3. Authorization Code Flow:
A common and secure way OAuth 2.0 works. The user first gives permission on the social provider's site, which then gives our app a temporary "code." Our backend exchanges this code for an "access token" (a secret key) to get user data.
Receiving the Request and Initial Validation:
# File: backend/accounts/views.py
# ... (imports) ...
from .providers import PROVIDERS # A dictionary of our social provider handlers
class SocialAuthView(APIView):
permission_classes = [AllowAny]
@transaction.atomic # Ensures all database changes happen together or not at all
def post(self, request, provider):
if provider not in PROVIDERS:
return Response({"detail": "Unsupported provider"}, status=400)
# Use a serializer to validate the incoming data (code, access_token, etc.)
serializer = SocialAuthSerializer(data={**request.data, 'provider': provider})
serializer.is_valid(raise_exception=True)
data = serializer.validated_data
# Extract relevant info from the validated data
code = data.get('code')
# ... other tokens like access_token, id_token, code_verifier
# ... (further logic to follow) ...
Exchanging the Authorization Code for Provider Tokens:
# File: backend/accounts/views.py (inside SocialAuthView.post)
Provider = PROVIDERS[provider] # Get the specific provider handler (e.g., GoogleProvider)
# If a 'code' was provided (typical for the secure OAuth flow)
if code and not access_token: # 'access_token' might be directly provided for some flows
try:
# Specific logic for Google to exchange the code
if provider == 'google':
payload = {
'code': code,
'client_id': settings.GOOGLE_CLIENT_ID,
'client_secret': settings.GOOGLE_CLIENT_SECRET,
'redirect_uri': settings.OAUTH_REDIRECT_URI,
'grant_type': 'authorization_code',
# 'code_verifier' for PKCE flow (Chapter 5)
}
r = requests.post('https://oauth2.googleapis.com/token', data=payload)
r.raise_for_status(); tok = r.json()
access_token = tok.get('access_token'); id_token = tok.get('id_token')
# Similar 'elif' blocks would exist for GitHub, Facebook, LinkedIn...
# For brevity, let's just show Google.
# (See backend/accounts/providers.py for more detailed exchange logic)

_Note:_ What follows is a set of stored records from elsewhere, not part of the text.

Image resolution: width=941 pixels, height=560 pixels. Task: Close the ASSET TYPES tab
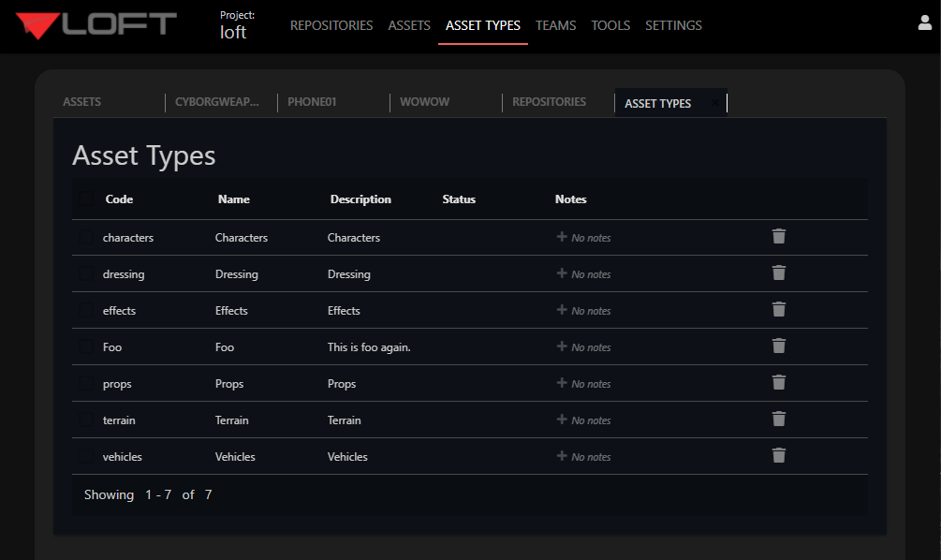tap(714, 100)
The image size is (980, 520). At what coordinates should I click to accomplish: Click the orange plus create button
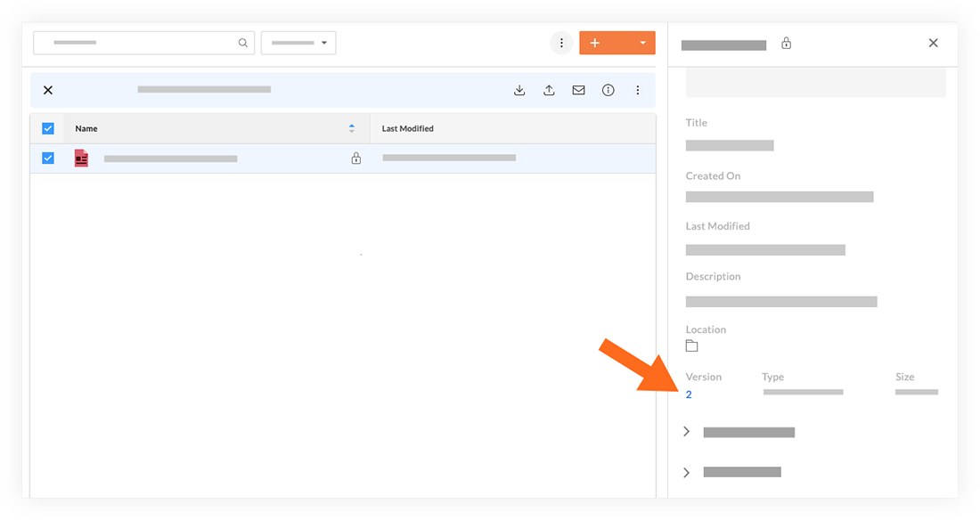pos(595,43)
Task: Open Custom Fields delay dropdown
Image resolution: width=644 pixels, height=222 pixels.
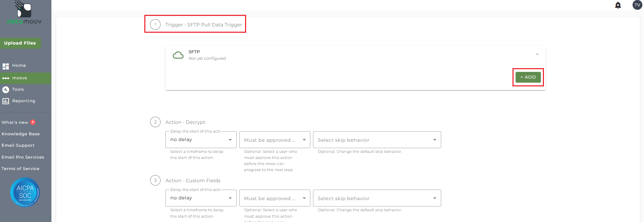Action: coord(201,198)
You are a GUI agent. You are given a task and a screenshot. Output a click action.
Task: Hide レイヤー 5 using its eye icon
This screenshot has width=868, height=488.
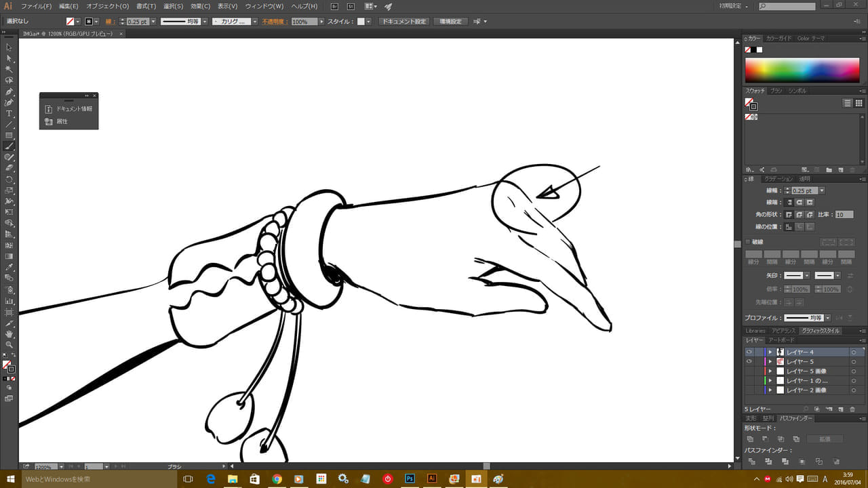749,362
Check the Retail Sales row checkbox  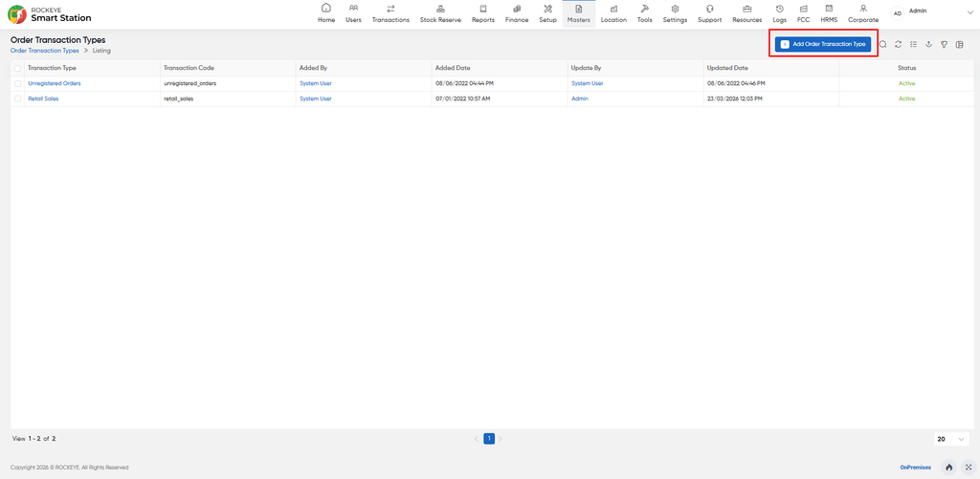[x=17, y=98]
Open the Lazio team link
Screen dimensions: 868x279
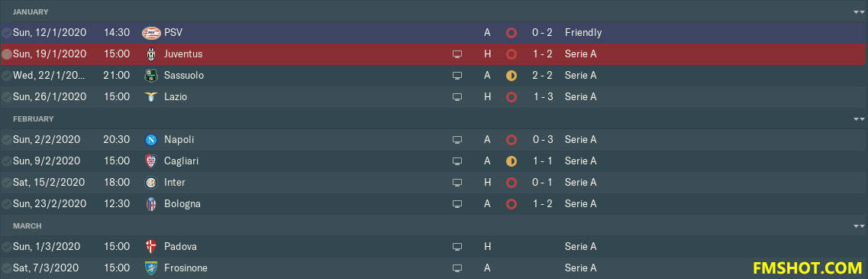[x=176, y=96]

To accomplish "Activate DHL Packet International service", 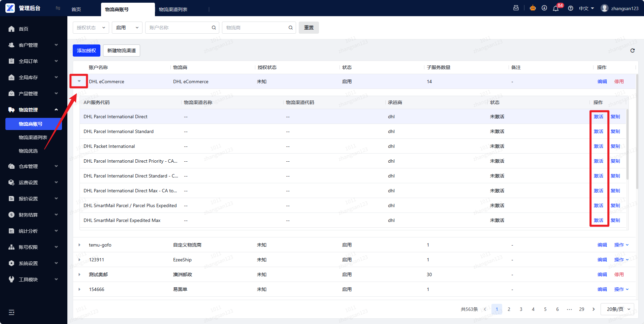I will pos(598,146).
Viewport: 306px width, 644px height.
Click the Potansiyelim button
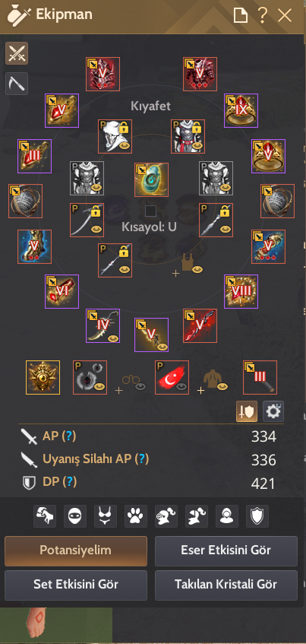pyautogui.click(x=76, y=550)
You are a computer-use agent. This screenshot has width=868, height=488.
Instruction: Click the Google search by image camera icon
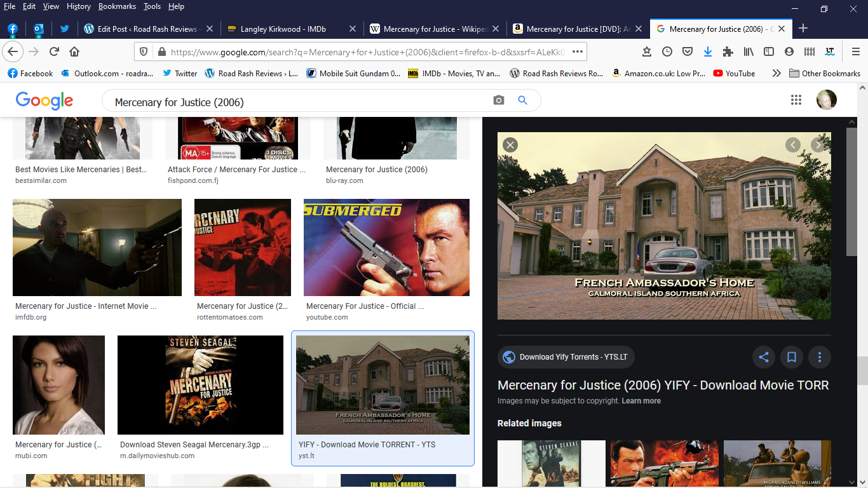(499, 100)
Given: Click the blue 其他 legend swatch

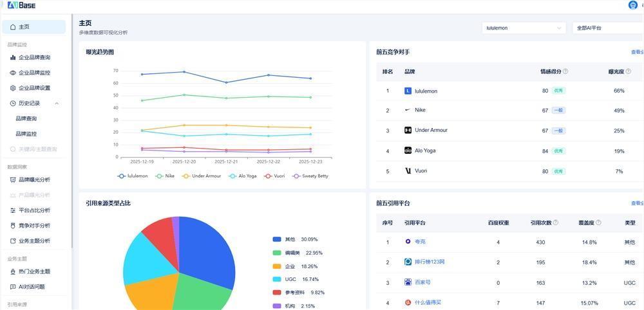Looking at the screenshot, I should tap(277, 239).
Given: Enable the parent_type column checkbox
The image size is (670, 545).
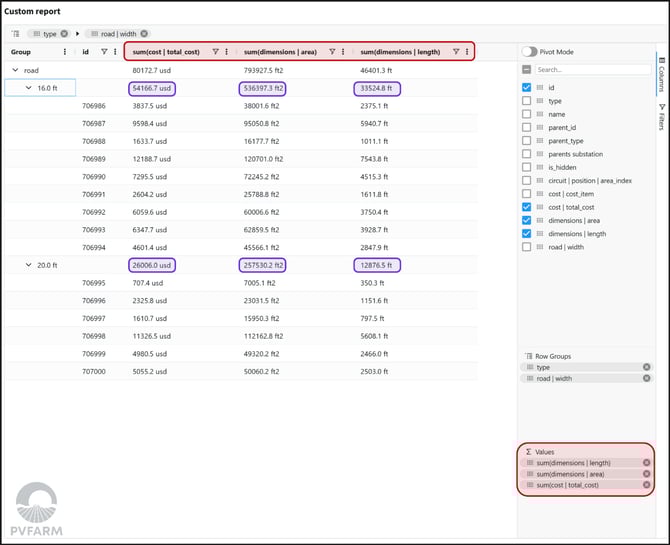Looking at the screenshot, I should tap(527, 141).
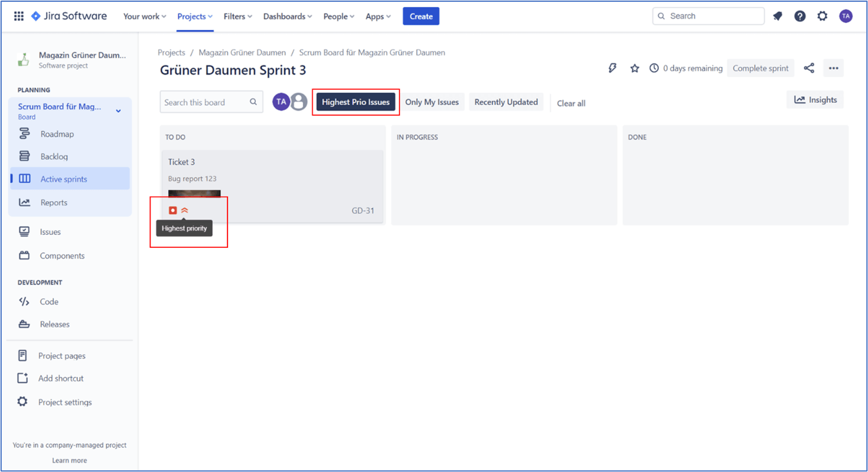Toggle the Recently Updated quick filter

click(x=506, y=102)
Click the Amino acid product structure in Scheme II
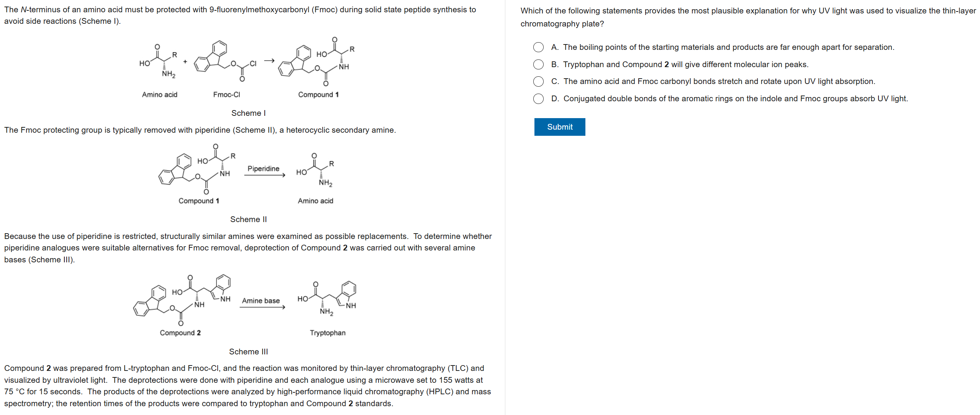The image size is (980, 415). point(315,170)
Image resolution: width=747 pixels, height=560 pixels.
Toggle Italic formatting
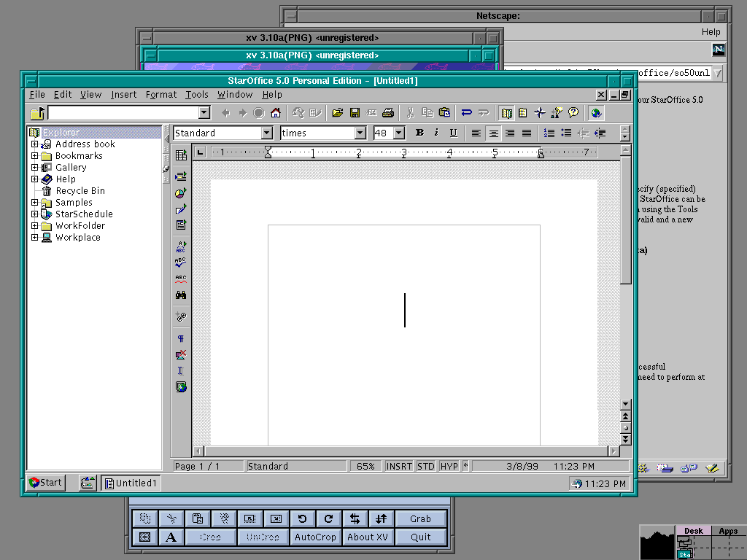(x=436, y=133)
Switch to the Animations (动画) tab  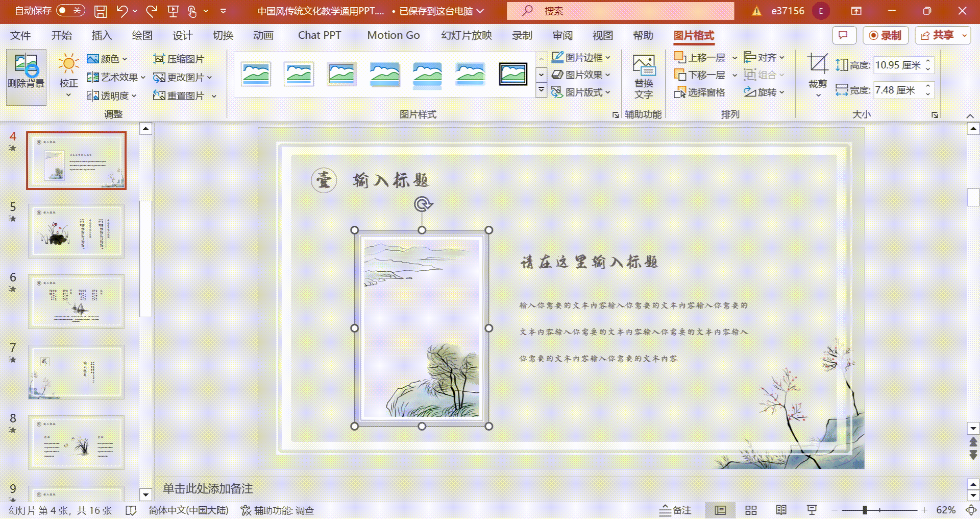[x=263, y=35]
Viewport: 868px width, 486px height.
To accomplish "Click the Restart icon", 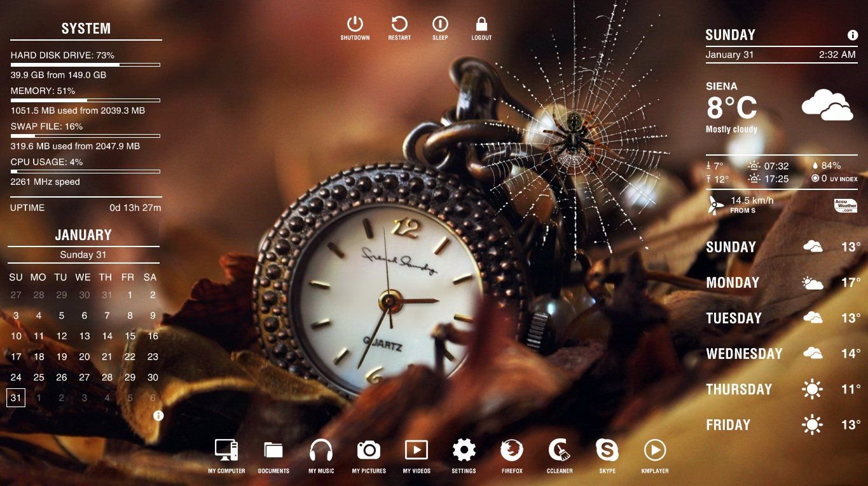I will tap(399, 25).
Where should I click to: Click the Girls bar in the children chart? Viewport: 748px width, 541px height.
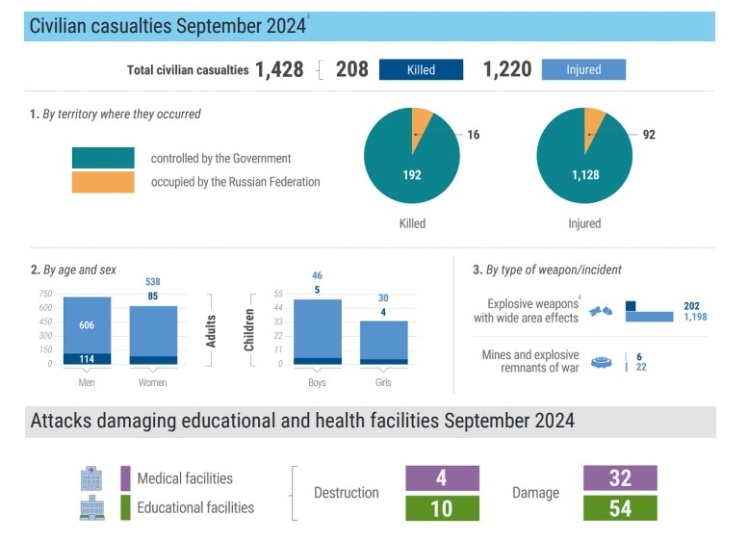pyautogui.click(x=384, y=342)
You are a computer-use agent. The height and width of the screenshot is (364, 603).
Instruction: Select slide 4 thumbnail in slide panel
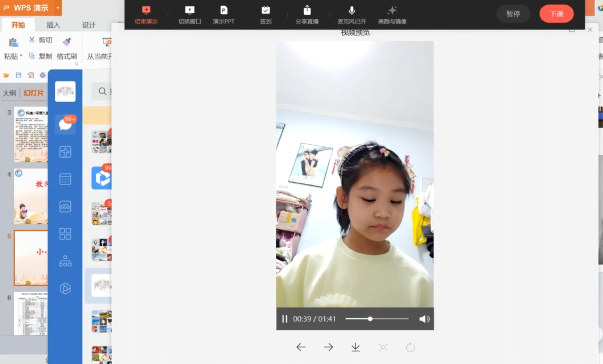click(x=31, y=196)

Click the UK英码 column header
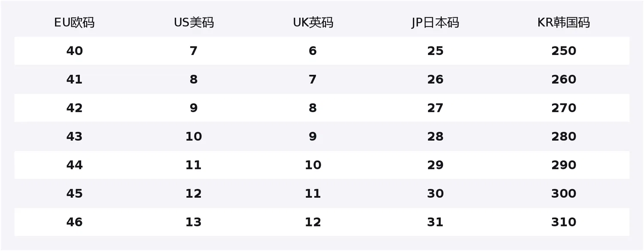click(x=313, y=23)
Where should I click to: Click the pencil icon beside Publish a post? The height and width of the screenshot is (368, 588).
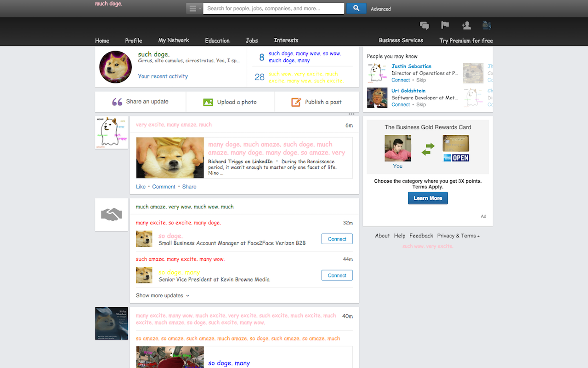[x=296, y=101]
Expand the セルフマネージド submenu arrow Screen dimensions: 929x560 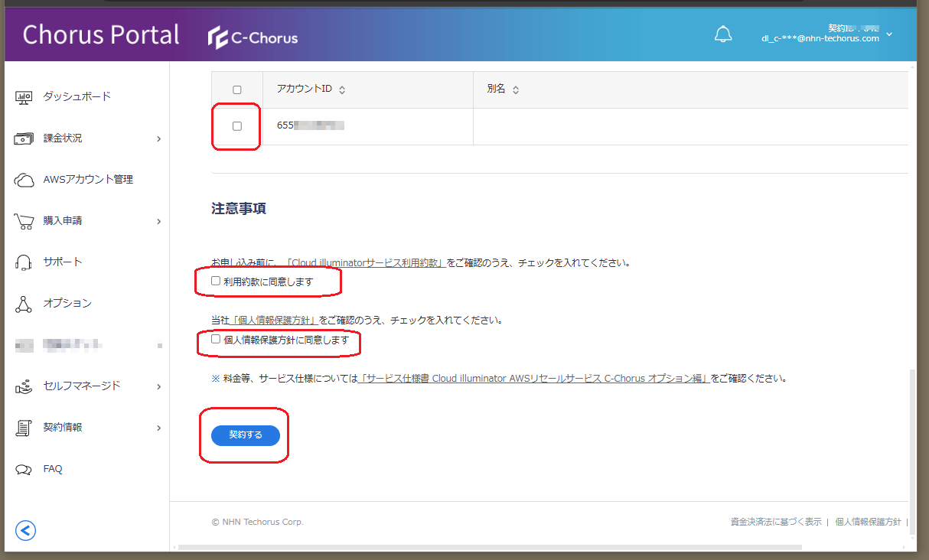tap(158, 386)
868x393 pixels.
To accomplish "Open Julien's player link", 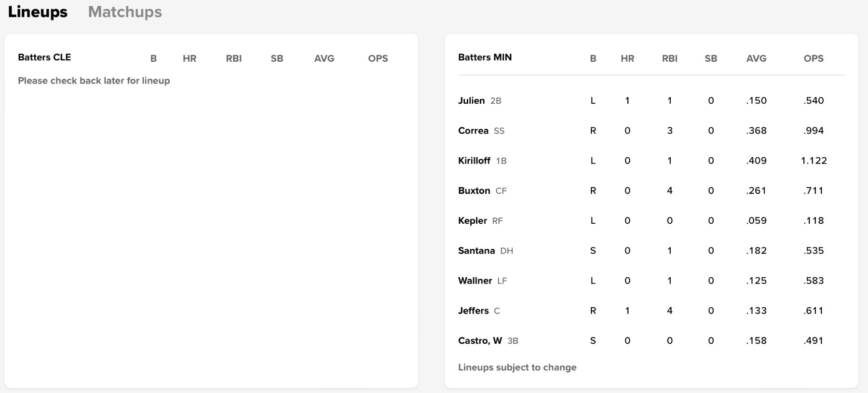I will pyautogui.click(x=471, y=100).
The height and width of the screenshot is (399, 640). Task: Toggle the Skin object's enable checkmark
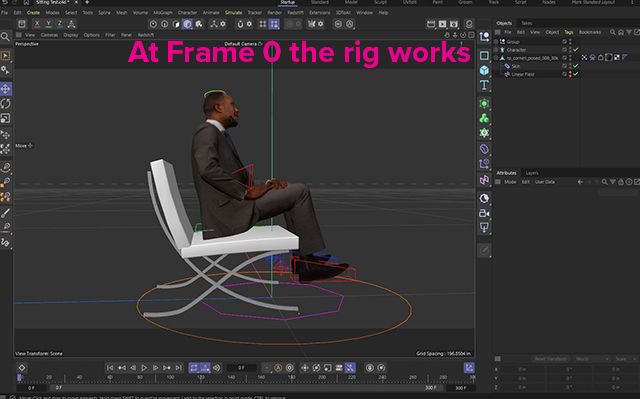point(576,66)
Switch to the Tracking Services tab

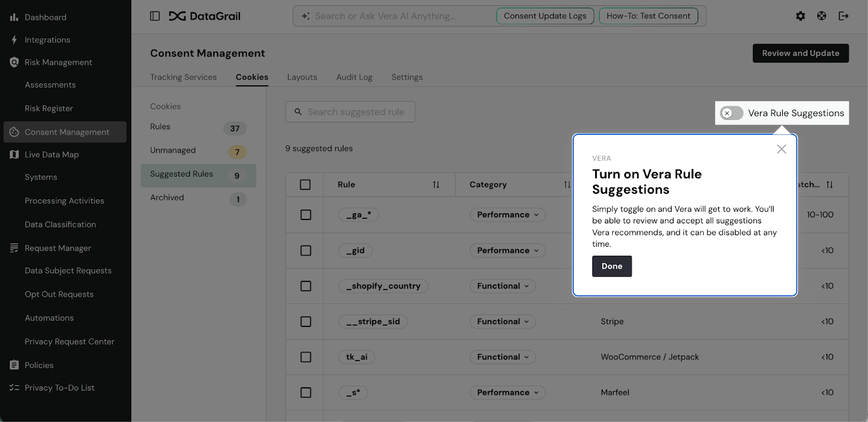(183, 77)
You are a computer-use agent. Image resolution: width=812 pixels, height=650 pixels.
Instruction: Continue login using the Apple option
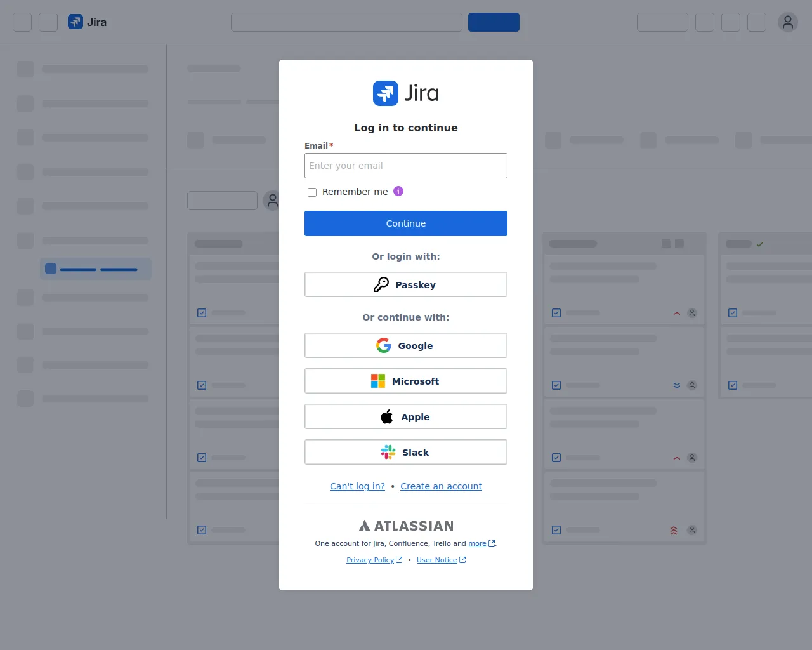405,416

except requests.RequestException as e:
return Response({'detail': 'Code exchange failed', 'error': str(e)}, status=400)
# ... (further logic to follow) ...
4. Access Tokens and ID Tokens (from Social Provider):
These are temporary keys issued by the social provider (e.g., Google) that allow our backend to fetch the user's profile details.
# File: backend/accounts/views.py (inside SocialAuthView.post, after code exchange)
# If we have id_token or access_token from the provider, fetch user's profile
try:
if provider == 'google' and id_token:
# Google can fetch user info directly from id_token
uid, profile = Provider.fetch_user(id_token=id_token)
else:
# Other providers, or Google without id_token, use access_token
uid, profile = Provider.fetch_user(access_token=access_token)
except Exception as e:
return Response({'detail': 'Failed to fetch user from provider', 'error': str(e)}, status=400)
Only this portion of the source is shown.